On the one hand, there is quite a gap between the number of species estimated to be in the fossil record and the number actually known to modern science. For instance, when scientists say that 99% of Earth's life is extinct, it's not because we have found a hundred times more species in the fossil record than we have discovered alive today. We have discovered tens of thousands (perhaps hundreds of thousands) of species fossilized, but one rain forest alone can easily contain millions of species -- insects, reptiles, amphibians, spiders, mammals, etc.

On the other hand, it does not logically follow that today's biosphere dwarfs the fossil record as it actually exists. It is all but a certainty that the reverse is true. We only started digging out and categorizing mineralized organisms in earnest a couple of centuries ago, so the geological record almost certainly holds more fossils than we can ever imagine. And on top of this predicament, many species live in environments which, in most cases, are not at all conducive to fossilization (jungles, swamps, prairies). Again pointing to rain forests, I doubt you'll easily find the fossil of an anaconda, or a toucan, or any of the many species of rhinoceros beetles or parasitic wasps. The environment usually does not lend itself well to mineralizing animal/plant remains. Entire families or orders could have existed in the past, and we would never know it either because a specimen was never fossilized, or the fossil remains have been destroyed as Earth recycles its own crust by erosion, weathering, volcanic activity, conversion to metamorphic rocks, or any number of other geological processes. The planet would indeed seem crowded if it simultaneously harbored so many groups of animals competing for the same resources.

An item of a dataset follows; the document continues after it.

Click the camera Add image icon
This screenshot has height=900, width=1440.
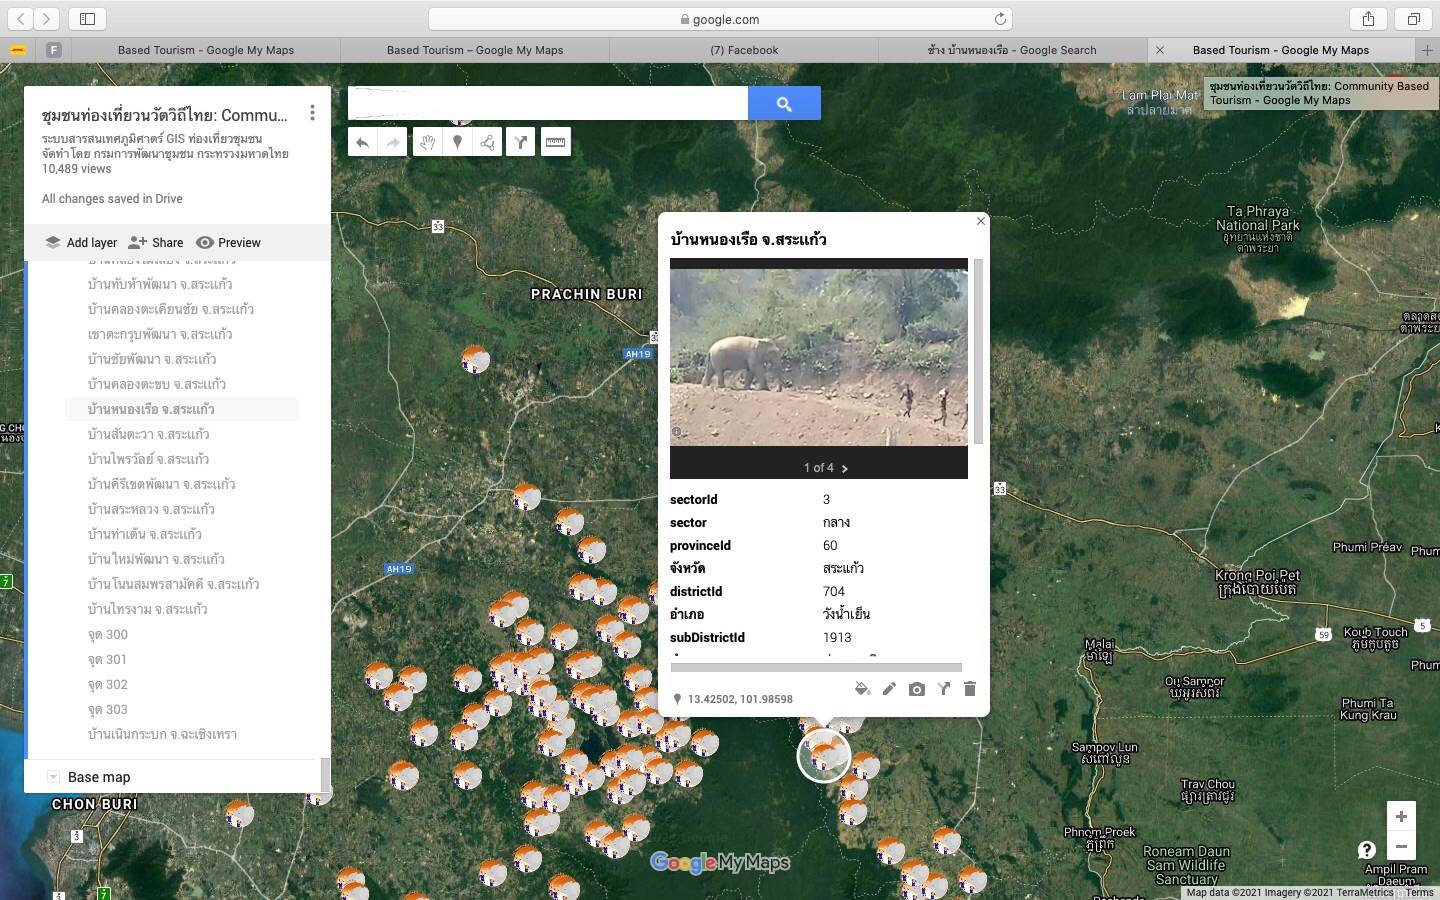(916, 689)
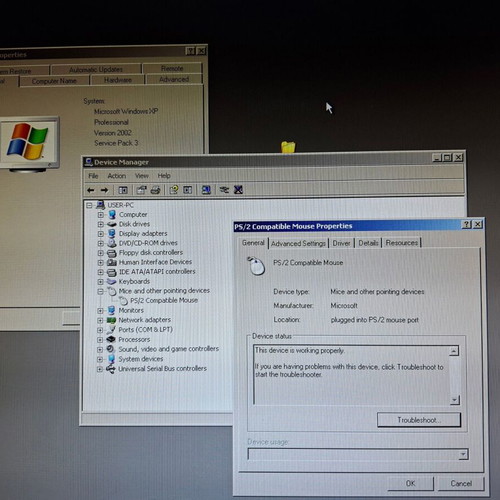Click the Troubleshoot button

click(419, 420)
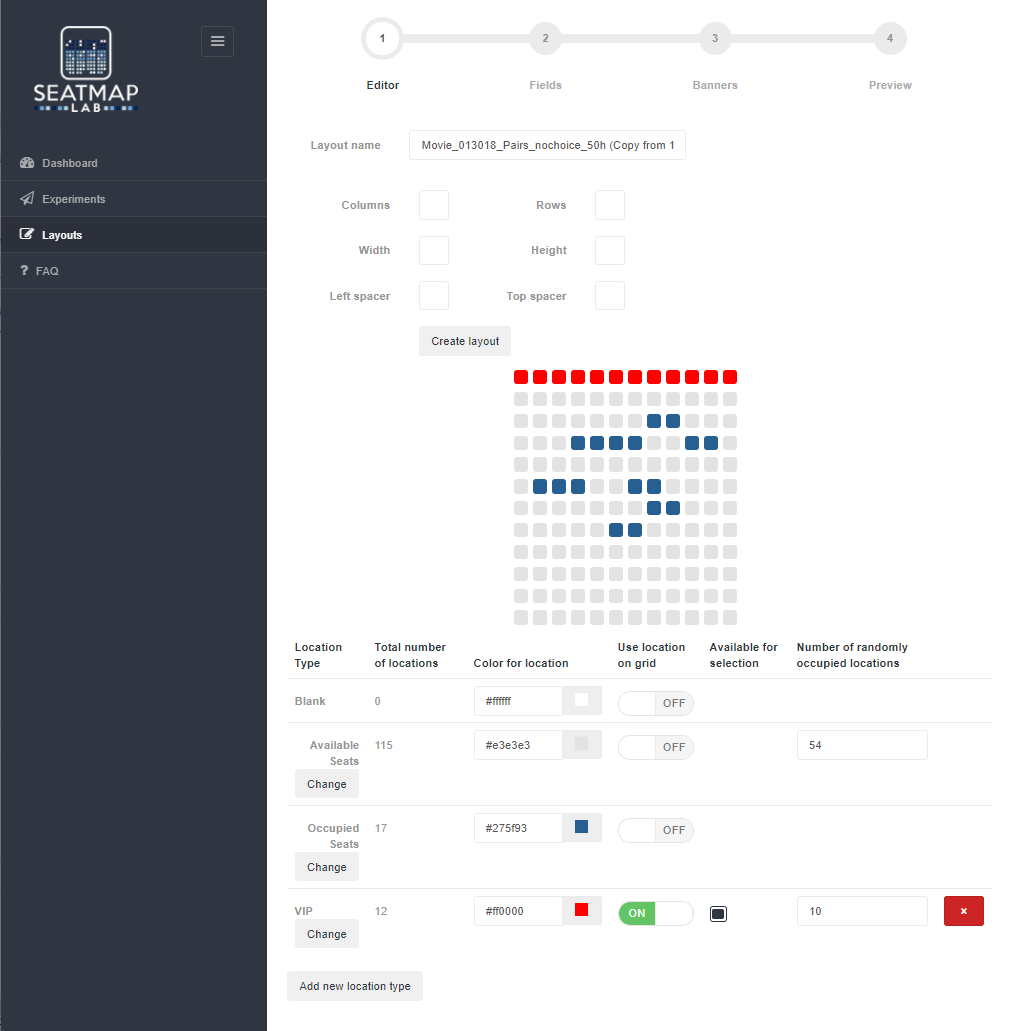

I admit that this question can be a sticky point for Young Earthers, and I would love to get an answer to it.


The earth before the flood would be a great diversity. After the flood it was also with only a remnant now around. The amazon was what the whole earth was like after the flood and before.

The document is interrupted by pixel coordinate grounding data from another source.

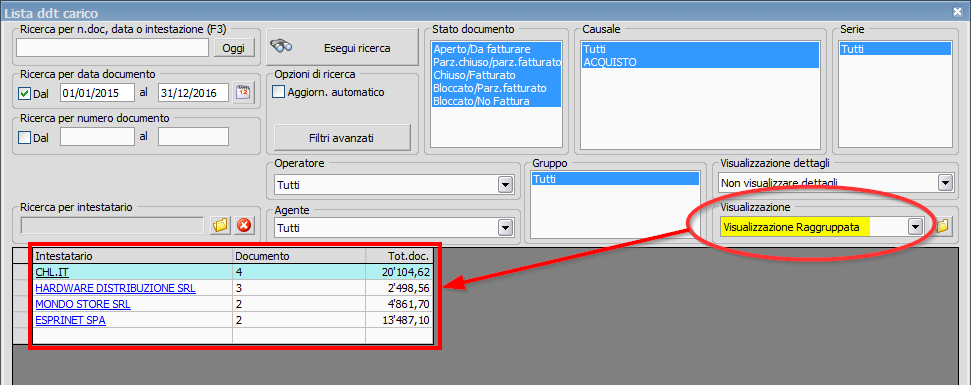
Task: Uncheck the Dal date document checkbox
Action: [x=25, y=93]
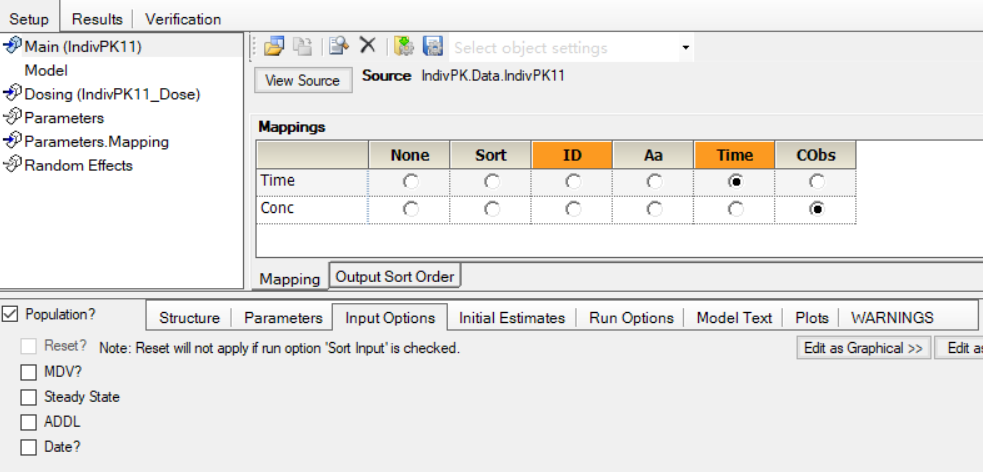983x472 pixels.
Task: Map Conc row to None radio
Action: 410,209
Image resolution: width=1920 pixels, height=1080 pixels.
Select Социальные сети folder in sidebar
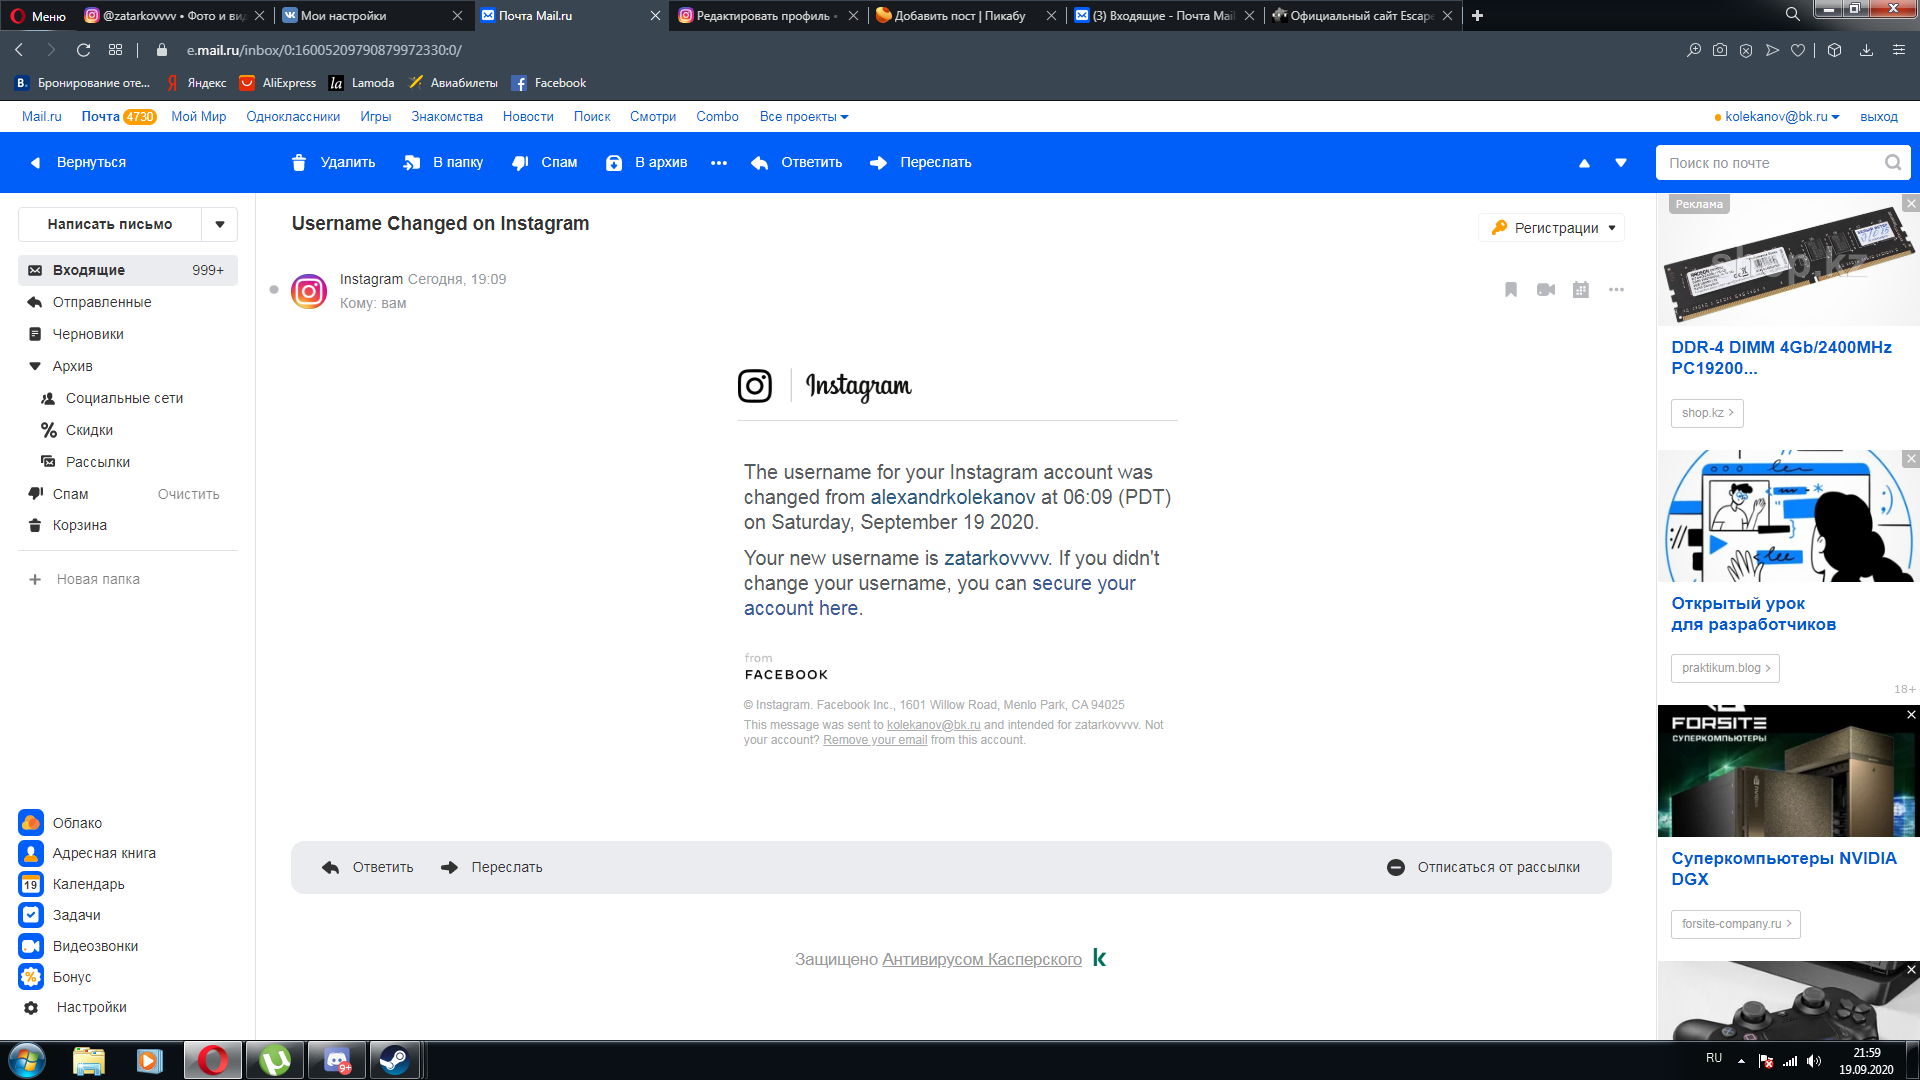coord(123,398)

In a single acre one can find dozens of the same ant bit in as many species. In other words every few miles had a different kind of rapter your namesake.
No problem with filling the earth with them as plenty of roome. the flood fossilized those in certain areas but must of missed a great deal.
Creationism need only expand diversity at the flood and later to explain the great diversity. Its very reasonable to see our present earth as a poor picture of the past even with our large diversity.